Светлана побежала на трибуну еще до окончания речи, чтобы разминуться с этим типом на узких ступеньках, стерва. Говорила она, правда, тоже толково и убедительно доказала, что воспитание детей без исторической основы приводит и большим пробелам в их первичном образовании, которое является основой общего развития, в свою очередь влияющего и так далее.

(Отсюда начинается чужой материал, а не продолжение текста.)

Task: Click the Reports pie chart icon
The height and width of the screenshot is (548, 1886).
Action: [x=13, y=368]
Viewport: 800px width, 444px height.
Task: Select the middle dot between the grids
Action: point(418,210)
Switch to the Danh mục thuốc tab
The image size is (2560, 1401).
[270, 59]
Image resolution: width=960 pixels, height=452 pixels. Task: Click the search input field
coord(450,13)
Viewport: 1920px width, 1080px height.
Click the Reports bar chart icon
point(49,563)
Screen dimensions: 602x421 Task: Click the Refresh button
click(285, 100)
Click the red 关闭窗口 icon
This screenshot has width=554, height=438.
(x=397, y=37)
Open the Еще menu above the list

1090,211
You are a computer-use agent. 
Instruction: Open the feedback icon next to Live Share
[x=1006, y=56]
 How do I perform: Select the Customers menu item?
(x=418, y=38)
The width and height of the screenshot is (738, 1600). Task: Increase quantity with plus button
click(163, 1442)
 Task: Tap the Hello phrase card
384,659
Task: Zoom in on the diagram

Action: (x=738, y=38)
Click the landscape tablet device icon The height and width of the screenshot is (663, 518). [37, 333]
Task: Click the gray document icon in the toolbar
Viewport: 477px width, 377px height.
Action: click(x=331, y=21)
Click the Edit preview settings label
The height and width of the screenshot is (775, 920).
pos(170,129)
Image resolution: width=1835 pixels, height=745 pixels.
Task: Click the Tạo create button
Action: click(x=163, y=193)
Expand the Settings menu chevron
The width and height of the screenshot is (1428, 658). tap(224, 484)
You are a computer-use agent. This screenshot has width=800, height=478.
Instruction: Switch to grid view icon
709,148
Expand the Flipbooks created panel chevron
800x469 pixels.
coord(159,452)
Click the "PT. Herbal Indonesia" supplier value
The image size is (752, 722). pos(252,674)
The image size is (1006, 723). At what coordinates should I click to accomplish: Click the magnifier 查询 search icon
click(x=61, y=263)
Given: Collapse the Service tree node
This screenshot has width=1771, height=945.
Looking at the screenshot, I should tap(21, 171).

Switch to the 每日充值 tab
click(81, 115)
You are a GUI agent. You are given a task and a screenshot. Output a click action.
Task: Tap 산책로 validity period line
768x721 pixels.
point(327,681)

На смену ей вышел оппонент. Это был тоже симпатичный молодой человек, он тоже не представился и как раз с этого и начал:
— Друзья мои! Староверство наступает, и я прошу вас: одумайтесь, пока не поздно. Если наше общество и больно, то имя болезни — староверство. Ведь никто же не пытается посягать на сохранность законов природы. Никто не станет заново изобретать колесо или открывать электричество, хотя и ничего дурного в этом нет. Общество уже склоняется даже к тому, чтобы осторожно ввести элементы так называемой истории в работу с детьми. Я подчеркиваю — "в работу", ибо понятие "воспитания" несет в себе элемент насильственности, что противоречит Закону о праве выбора и, частично, Закону о детском труде. Но это лишь предисловие. Начать я хочу с интересного наблюдения. Никто из выступавших передо мной, как и я, не назвал своего имени. И никому это не показалось странным, правда?